ENet

Later in our review of literature published related to segmentation models, we came across ENet (Efficient Neural Network), which is termed as a real-time semantic segmentation neural network designed for efficient processing on embedded systems and mobile devices. It was developed by researchers at Samsung AI Center and first presented in the paper “ENet: A Deep Neural Network Architecture for Real-Time Semantic Segmentation” published in 2016.

Why ENet?

Performance and Efficiency

Network1024x5121280x720ParametersModel Size
ENet20.4 ms32.9 ms0.36 M1.5 MB
SegNet66.5 ms114.3 ms29.4 M117.8 MB

A comparison of computational time, number of parameters and model size required for ENet and SegNet

ℹ️
Reviewing the research paper of ENet, it was found that performance wise and efficiency wise it is better than SegNet.

The key advantages of ENet

  • High Response Time
  • Low computational requirements
  • Smaller memory footprint compared to existing models
  • Maintains comparable accuracy.

Considering the viability of the model for our project which mainly focuses on deploying a reliable model to identify boxes in an industrial environment, a suggestion was made at a discussion with the supervisor to consider this model, as it would allow us to deploy such a model in edge environments where memory and process is a constrained resource. The suggestion was reviewed and approved by the supervisor later and it lead to the transition from SegNet to ENet.

ENet Architecture

ENet Architecture

PyTorch Implementation

class InitialBlock(nn.Module):
  # Initial block of the model:
  #         Input
  #        /     \
  #       /       \
  # maxpool2d    conv2d-3x3
  #       \       /
  #        \     /
  #      concatenate

  def __init__(self, in_channels=3, out_channels=13):
      super().__init__()

      self.maxpool = nn.MaxPool2d(kernel_size=2, stride=2, padding=0)

      self.conv = nn.Conv2d(
          in_channels, out_channels, kernel_size=3, stride=2, padding=1
      )

      self.prelu = nn.PReLU(16)

      self.batchnorm = nn.BatchNorm2d(out_channels)

  def forward(self, x):
      main = self.conv(x)
      main = self.batchnorm(main)

      side = self.maxpool(x)

      # concatenating on the channels axis
      x = torch.cat((main, side), dim=1)
      x = self.prelu(x)

      return x
class UBNeck(nn.Module):
    # Upsampling bottleneck:
    #     Bottleneck Input
    #        /        \
    #       /          \
    # conv2d-1x1     convTrans2d-1x1
    #      |             | PReLU
    #      |         convTrans2d-3x3
    #      |             | PReLU
    #      |         convTrans2d-1x1
    #      |             |
    # maxunpool2d    Regularizer
    #       \           /
    #        \         /
    #      Summing + PReLU
    #
    #  Params:
    #  projection_ratio - ratio between input and output channels
    #  relu - if True: relu used as the activation function else: Prelu us used

    def __init__(self, in_channels, out_channels, relu=False, projection_ratio=4):
        super().__init__()

**To do**
(1) Condense the paragraph in the ENet text that begins "Considering the viability of the model" into a shorter version that keeps its main facts.
(2) According to the ENet text, where did the researchers who developed ENet work?
(3) Please carry the ENet text on from its last line.
The data after this point has nothing to do with the ENet text.

**Information shown**
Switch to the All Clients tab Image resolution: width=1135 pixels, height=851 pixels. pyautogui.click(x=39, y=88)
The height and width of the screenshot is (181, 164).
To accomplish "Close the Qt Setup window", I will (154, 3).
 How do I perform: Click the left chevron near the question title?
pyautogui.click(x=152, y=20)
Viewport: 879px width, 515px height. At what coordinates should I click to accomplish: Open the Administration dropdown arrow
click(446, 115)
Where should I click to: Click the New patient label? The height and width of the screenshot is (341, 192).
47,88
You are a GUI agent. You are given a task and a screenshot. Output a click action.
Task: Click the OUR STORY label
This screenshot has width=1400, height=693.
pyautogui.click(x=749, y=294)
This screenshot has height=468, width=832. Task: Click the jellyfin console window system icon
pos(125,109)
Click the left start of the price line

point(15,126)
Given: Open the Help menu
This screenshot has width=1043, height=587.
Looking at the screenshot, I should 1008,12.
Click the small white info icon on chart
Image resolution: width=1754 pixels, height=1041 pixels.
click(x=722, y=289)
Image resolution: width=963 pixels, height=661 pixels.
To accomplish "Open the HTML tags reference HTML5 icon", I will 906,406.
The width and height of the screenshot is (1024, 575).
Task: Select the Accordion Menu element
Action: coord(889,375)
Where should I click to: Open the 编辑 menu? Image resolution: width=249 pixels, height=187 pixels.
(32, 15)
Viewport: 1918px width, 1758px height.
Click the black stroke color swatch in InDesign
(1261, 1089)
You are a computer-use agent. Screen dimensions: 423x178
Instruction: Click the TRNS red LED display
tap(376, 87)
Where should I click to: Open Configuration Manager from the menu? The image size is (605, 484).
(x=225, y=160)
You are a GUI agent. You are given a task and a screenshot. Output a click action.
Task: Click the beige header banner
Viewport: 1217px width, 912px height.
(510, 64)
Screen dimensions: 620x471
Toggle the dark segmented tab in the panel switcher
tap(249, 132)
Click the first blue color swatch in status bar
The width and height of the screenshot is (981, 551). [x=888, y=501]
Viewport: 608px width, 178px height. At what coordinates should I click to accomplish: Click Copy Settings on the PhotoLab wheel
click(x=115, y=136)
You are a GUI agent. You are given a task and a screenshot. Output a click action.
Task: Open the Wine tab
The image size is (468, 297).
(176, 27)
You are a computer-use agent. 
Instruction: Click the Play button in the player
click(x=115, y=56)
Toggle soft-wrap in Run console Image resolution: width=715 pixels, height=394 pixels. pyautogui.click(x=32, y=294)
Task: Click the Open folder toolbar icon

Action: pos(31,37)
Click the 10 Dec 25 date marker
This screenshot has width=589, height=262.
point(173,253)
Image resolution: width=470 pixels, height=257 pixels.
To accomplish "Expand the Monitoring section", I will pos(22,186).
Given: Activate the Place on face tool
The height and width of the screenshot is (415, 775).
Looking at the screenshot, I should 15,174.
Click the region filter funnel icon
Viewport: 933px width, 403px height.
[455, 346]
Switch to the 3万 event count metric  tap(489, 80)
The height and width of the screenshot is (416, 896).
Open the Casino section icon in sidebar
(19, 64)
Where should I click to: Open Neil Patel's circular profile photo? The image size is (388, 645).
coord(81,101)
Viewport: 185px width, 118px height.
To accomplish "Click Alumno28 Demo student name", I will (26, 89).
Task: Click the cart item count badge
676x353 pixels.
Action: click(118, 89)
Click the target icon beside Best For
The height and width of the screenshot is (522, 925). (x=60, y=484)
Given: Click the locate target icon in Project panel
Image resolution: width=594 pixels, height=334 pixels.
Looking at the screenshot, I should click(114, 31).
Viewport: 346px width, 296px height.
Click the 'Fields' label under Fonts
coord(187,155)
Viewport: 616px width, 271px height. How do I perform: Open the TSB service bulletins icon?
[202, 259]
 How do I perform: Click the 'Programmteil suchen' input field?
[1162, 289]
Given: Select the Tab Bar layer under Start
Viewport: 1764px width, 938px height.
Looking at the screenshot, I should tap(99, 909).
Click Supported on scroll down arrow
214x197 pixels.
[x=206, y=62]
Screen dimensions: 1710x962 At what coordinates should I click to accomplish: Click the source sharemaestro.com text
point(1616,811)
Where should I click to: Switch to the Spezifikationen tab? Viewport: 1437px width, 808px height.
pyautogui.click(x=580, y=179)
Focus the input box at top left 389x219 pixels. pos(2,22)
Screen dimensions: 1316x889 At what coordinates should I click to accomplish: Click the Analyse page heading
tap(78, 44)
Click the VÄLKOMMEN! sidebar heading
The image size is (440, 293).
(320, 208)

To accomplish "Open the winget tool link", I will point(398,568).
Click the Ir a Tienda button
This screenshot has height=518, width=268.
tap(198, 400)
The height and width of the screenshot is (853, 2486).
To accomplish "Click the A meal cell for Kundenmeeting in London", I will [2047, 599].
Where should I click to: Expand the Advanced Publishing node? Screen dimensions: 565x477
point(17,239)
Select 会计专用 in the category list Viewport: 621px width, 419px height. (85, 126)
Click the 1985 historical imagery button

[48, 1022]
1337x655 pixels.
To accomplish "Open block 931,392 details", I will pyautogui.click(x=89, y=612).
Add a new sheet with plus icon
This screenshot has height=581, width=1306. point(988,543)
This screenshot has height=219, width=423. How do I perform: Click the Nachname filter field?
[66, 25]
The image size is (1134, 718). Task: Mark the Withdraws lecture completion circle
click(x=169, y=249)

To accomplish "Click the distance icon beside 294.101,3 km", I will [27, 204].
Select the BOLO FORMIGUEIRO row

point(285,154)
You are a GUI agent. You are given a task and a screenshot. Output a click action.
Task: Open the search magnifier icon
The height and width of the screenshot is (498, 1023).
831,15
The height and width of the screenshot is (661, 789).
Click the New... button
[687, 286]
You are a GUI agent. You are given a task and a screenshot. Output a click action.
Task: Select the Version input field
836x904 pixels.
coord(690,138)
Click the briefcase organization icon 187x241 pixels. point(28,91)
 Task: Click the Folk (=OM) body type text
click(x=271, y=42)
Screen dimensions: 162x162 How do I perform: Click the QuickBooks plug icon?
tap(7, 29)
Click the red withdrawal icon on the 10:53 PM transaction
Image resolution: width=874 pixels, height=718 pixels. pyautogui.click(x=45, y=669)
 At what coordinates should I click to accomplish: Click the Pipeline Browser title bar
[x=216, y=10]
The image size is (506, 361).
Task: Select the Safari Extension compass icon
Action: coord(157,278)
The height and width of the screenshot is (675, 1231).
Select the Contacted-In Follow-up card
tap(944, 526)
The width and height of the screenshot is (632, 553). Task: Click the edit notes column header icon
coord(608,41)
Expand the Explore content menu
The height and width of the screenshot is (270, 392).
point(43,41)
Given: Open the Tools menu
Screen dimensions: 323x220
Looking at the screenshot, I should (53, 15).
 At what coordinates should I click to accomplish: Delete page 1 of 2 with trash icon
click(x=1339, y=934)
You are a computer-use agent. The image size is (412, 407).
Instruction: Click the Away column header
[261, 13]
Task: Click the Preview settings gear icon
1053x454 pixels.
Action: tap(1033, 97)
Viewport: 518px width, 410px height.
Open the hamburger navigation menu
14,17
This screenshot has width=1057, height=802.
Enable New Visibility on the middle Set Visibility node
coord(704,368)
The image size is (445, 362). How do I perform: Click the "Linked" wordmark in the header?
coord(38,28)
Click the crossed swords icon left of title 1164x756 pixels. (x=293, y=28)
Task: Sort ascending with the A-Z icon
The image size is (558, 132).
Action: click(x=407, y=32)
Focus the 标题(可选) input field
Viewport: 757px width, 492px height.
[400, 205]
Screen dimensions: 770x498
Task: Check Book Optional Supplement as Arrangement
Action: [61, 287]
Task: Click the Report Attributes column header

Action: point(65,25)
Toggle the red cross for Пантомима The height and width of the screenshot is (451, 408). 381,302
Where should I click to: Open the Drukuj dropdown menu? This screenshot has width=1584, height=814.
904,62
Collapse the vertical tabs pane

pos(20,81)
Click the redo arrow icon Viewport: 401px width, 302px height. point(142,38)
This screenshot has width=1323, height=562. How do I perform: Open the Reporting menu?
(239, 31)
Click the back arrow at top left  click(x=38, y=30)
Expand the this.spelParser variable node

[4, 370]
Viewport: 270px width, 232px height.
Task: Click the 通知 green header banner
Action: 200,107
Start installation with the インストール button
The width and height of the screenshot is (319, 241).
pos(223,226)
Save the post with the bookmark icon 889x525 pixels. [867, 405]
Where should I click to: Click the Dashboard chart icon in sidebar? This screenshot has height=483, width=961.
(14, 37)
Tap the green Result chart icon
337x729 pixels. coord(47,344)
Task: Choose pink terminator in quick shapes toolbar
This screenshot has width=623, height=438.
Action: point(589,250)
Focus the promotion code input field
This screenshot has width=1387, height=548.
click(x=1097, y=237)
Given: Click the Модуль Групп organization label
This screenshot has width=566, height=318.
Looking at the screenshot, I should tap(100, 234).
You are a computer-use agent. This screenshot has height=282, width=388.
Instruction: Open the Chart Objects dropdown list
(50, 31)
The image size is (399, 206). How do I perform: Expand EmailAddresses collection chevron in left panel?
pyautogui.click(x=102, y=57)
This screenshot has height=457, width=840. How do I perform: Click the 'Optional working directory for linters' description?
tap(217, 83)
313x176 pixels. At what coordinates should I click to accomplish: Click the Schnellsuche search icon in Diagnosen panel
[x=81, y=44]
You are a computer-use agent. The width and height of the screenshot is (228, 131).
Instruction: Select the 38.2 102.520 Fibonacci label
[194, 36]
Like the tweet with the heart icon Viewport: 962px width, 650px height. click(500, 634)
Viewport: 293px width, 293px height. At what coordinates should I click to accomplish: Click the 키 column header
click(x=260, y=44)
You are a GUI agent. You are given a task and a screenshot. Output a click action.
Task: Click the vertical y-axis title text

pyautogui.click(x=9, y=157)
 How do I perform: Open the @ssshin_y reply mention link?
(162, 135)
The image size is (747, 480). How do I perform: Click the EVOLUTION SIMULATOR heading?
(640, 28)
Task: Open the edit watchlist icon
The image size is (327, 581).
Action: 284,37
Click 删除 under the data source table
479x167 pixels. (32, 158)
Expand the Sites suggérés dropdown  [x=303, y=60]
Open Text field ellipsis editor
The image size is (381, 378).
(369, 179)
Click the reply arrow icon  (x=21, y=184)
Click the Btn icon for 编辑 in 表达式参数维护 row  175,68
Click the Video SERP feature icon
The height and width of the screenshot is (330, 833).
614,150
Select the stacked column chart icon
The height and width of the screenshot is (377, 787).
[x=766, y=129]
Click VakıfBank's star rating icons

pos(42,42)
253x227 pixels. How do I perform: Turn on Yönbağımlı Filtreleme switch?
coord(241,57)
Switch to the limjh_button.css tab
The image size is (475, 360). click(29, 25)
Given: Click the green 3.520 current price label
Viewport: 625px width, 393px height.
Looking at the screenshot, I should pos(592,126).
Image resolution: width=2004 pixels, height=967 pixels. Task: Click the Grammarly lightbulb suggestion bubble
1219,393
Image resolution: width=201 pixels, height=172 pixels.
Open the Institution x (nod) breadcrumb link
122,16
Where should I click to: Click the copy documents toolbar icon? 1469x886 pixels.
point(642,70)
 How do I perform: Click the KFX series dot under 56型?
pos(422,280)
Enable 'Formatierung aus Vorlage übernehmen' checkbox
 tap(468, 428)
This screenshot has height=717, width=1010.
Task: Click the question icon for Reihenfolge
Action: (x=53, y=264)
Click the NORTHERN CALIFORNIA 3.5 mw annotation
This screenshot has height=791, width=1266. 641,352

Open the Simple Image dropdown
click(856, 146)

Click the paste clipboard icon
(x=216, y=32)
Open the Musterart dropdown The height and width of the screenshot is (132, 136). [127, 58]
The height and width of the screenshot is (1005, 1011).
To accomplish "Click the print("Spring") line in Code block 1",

**Expected outputs**
(1) The project aims to deploy a reliable model that identifies boxes in an industrial setting. In a discussion with the supervisor, ENet was suggested because it could run in edge environments with limited memory and processing power. The supervisor later reviewed and approved the suggestion, which led to the switch from SegNet to ENet.

(2) Samsung AI Center.

(3)
        # Define class variables
        self.in_channels = in_channels
        self.reduced_depth = int(in_channels / projection_ratio)
        self.out_channels = out_channels

        if relu:
            activation = nn.ReLU()
        else:
            activation = nn.PReLU()

        self.unpool = nn.MaxUnpool2d(kernel_size=2, stride=2)

        self.main_conv = nn.Conv2d(
            in_channels=self.in_channels, out_channels=self.out_channels, kernel_size=1
        )

        self.dropout = nn.Dropout2d(p=0.1)

        self.convt1 = nn.ConvTranspose2d(
            in_channels=self.in_channels,
            out_channels=self.reduced_depth,
            kernel_size=1,
            padding=0,
            bias=False,
        )

        self.prelu1 = activation

        # This layer used for Upsampling
        self.convt2 = nn.ConvTranspose2d(
            in_channels=self.reduced_depth,
            out_channels=self.reduced_depth,
            kernel_size=3,
            stride=2,
            padding=1,
            output_padding=1,
            bias=False,
        )

        self.prelu2 = activation

        self.convt3 = nn.ConvTranspose2d(
            in_channels=self.reduced_depth,
            out_channels=self.out_channels,
            kernel_size=1,
            padding=0,
            bias=False,
        )

        self.prelu3 = activation

        self.batchnorm = nn.BatchNorm2d(self.reduced_depth)
        self.batchnorm2 = nn.BatchNorm2d(self.out_channels)

    def forward(self, x, indices):
        x_copy = x

        # Side Branch
        x = self.convt1(x)
        x = self.batchnorm(x)
        x = self.prelu1(x)

        x = self.convt2(x)
        x = self.batchnorm(x)
        x = self.prelu2(x)

        x = self.convt3(x)
        x = self.batchnorm2(x)

        x = self.dropout(x)

        # Main Branch

        x_copy = self.main_conv(x_copy)
        x_copy = self.unpool(x_copy, indices, output_size=x.size())

        # summing the main and side branches
        x = x + x_copy
        x = self.prelu3(x)

        return x
class RDDNeck(nn.Module):
    def __init__(
        self,
        dilation,
        in_channels,
        out_channels,
        down_flag,
        relu=False,
        projection_ratio=4,
        p=0.1,
    ):
        # Regular|Dilated|Downsampling bottlenecks:
        #
        #     Bottleneck Input
        #        /        \
        #       /          \
        # maxpooling2d   conv2d-1x1
        #      |             | PReLU
        #      |         conv2d-3x3
        #      |             | PReLU
        #      |         conv2d-1x1
        #      |             |
        #  Padding2d     Regularizer
        #       \           /
        #        \         /
        #      Summing + PReLU
        #
        # Params:
        #  dilation (bool) - if True: creating dilation bottleneck
        #  down_flag (bool) - if True: creating downsampling bottleneck
        #  projection_ratio - ratio between input and output channels
        #  relu - if True: relu used as the activation function else: Prelu us used
        #  p - dropout ratio

        super().__init__()

        # Define class variables
        self.in_channels = in_channels

        self.out_channels = out_channels
        self.dilation = dilation
        self.down_flag = down_flag

        # calculating the number of reduced channels
        if down_flag:
            self.stride = 2
            self.reduced_depth = int(in_channels // projection_ratio)
        else:
            self.stride = 1
            self.reduced_depth = int(out_channels // projection_ratio)

        if relu:
            activation = nn.ReLU()
        else:
            activation = nn.PReLU()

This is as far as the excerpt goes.